Brief: For this listing, the lines between the one holding "Given: Click the Save button" and the one holding "Task: Click the camera", inclusive, must be set down exactly.

Exercise data Start Marker

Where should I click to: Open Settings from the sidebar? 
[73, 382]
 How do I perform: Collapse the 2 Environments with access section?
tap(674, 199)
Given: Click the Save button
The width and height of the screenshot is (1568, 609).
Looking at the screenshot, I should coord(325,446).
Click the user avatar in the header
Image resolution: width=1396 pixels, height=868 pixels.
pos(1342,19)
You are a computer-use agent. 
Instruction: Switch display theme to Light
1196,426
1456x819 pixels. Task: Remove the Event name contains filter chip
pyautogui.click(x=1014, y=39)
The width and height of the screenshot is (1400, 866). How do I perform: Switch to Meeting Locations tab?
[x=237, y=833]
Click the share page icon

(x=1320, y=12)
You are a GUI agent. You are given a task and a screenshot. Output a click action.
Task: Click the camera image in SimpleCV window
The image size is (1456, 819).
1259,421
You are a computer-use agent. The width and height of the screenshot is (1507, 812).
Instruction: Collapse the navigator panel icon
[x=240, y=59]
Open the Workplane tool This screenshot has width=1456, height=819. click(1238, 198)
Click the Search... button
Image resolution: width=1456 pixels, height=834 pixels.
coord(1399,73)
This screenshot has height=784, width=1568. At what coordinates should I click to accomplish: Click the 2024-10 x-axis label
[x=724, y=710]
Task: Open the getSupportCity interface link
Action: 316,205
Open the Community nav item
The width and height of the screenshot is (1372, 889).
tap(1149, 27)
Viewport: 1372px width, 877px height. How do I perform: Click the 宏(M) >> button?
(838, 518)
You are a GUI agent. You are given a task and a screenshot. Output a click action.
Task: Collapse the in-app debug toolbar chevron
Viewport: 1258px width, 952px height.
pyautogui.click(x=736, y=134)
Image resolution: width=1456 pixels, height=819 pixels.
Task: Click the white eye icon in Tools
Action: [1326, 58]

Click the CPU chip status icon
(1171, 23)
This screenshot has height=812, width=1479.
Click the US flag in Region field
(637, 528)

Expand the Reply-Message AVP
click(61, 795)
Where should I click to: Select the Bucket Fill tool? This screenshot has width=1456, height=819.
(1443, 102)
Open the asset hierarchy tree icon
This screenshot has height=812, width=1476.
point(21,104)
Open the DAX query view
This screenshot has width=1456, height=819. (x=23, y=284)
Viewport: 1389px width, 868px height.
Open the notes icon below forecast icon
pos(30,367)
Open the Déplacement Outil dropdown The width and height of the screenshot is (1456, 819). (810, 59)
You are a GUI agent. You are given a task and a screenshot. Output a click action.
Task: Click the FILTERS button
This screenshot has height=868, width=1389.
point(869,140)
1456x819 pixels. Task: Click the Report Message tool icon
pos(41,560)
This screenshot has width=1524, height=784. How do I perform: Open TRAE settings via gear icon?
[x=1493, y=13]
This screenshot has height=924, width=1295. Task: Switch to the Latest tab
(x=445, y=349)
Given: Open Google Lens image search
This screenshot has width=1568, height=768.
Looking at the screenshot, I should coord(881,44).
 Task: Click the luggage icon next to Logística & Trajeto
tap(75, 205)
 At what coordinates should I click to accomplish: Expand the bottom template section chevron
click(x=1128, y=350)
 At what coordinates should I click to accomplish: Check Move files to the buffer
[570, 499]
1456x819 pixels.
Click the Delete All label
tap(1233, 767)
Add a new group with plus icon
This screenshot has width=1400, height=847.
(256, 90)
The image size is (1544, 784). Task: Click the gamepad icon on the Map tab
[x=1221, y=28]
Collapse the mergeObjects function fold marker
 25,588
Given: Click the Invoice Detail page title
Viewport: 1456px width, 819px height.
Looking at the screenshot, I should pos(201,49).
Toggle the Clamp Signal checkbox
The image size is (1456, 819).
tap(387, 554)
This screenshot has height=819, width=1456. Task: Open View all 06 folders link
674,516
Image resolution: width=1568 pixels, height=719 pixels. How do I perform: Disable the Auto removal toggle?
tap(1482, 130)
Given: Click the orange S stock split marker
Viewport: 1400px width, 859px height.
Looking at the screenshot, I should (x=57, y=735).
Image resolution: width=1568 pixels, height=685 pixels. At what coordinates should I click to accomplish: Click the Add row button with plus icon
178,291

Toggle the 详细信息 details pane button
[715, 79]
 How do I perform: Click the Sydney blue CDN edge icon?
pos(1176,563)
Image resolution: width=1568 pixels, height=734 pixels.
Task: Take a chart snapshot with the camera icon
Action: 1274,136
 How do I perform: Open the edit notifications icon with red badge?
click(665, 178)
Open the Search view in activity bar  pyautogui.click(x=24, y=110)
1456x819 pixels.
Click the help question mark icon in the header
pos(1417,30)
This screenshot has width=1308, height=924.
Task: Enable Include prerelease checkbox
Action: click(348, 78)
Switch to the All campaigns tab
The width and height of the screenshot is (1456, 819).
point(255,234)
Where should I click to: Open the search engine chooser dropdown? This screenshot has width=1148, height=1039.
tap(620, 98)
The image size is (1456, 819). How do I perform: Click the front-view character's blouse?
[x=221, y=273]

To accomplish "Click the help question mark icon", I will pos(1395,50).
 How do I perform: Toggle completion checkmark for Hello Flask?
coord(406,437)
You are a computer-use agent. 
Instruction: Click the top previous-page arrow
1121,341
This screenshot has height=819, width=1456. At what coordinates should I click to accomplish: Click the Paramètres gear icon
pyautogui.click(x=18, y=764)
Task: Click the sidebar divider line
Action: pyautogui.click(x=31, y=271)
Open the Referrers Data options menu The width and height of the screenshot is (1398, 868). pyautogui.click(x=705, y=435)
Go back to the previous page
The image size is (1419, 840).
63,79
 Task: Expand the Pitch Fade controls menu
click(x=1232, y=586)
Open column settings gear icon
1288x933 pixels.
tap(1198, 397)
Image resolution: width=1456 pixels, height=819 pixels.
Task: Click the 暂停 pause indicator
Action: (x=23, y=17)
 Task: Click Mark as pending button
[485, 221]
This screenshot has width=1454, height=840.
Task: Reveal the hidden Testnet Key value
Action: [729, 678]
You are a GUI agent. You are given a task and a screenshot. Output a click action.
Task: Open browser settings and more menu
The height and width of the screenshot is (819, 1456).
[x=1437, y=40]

Exercise data End Marker

Written solution:
Given: Click the Save button
The width and height of the screenshot is (1568, 609).
Looking at the screenshot, I should coord(325,446).
Click the user avatar in the header
Image resolution: width=1396 pixels, height=868 pixels.
pos(1342,19)
You are a computer-use agent. 
Instruction: Switch display theme to Light
1196,426
1456x819 pixels. Task: Remove the Event name contains filter chip
pyautogui.click(x=1014, y=39)
The width and height of the screenshot is (1400, 866). How do I perform: Switch to Meeting Locations tab?
[x=237, y=833]
Click the share page icon

(x=1320, y=12)
You are a GUI agent. You are given a task and a screenshot. Output a click action.
Task: Click the camera image in SimpleCV window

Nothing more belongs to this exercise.